À peu près au même moment où ces milliers de vidéos produites sur demande ont commencé à apparaître, YouTube a brusquement fermé la chaîne Atajurt Kazakh Human Rights, qui recueille et publie des témoignages vidéo de parents de détenus étant dans les camps du Xinjiang. Le propriétaire de la chaîne, l’activiste kazakh Serikzhan Bilash, publiait ces vidéos, environ 11 000 à ce jour, sans plainte de YouTube, depuis 2018. Puis, soudainement, le 15 juin, YouTube a décidé que Bilash avait « violé les directives de la communauté » contre la divulgation de données personnelles en publiant des informations d’identification, qui assureraient aux spectateurs que les proches sont de vraies personnes. Le 18 juin, YouTube a rétabli la chaîne, mais quatre jours plus tard, il a verrouillé certaines des premières vidéos, affirmant qu’elles violaient potentiellement sa « politique relative aux organisations criminelles », qui interdit les contenus faisant l’éloge d’organisations criminelles ou terroristes. Il n’existe aucune preuve directe démontrant que les actions de YouTube aient été exercée à la suite de la pression du régime chinois, mais la synchronisation, alors que le Congrès semble prêt à adopter une loi pour obliger les entreprises américaines à prouver que leurs produits n’ont pas été fabriqués dans le cadre du travail forcé – semble plus que fortuit.
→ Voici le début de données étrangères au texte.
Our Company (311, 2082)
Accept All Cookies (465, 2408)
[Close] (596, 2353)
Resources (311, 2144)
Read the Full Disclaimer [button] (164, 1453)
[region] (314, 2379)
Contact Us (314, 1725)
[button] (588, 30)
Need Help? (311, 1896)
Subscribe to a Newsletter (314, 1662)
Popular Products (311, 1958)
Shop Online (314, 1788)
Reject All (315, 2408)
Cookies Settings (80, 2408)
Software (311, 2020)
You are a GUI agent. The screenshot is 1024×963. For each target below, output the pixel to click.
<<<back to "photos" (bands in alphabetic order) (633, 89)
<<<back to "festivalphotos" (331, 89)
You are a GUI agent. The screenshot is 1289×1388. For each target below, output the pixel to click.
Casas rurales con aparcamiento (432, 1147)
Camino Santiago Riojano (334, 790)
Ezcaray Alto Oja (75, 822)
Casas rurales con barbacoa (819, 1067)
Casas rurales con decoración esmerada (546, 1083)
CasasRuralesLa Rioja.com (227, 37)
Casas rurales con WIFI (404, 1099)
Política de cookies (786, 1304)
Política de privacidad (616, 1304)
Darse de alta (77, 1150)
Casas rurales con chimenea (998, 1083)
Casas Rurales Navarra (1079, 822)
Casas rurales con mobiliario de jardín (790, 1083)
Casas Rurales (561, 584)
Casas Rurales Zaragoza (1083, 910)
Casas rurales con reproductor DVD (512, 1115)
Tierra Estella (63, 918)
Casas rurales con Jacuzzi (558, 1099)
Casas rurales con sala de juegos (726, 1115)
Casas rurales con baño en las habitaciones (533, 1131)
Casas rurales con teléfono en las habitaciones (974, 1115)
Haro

Le moment choisi montre également que le régime chinois, tout en étant parfaitement disposé à censurer les médias sociaux occidentaux à l’intérieur de ses propres frontières, n’a aucune objection à tirer parti de ces mêmes médias sociaux lorsqu’ils servent ses propres objectifs.

Charlotte Allen est rédactrice en chef de Catholic Arts Today et collabore fréquemment avec le média « pour la libre pensée » Quillette. Elle est titulaire d’un doctorat en études médiévales de l’Université catholique d’Amérique.

Les opinions exprimées dans cet article sont celles de l’auteur et ne reflètent pas nécessairement celles d’Epoch Times.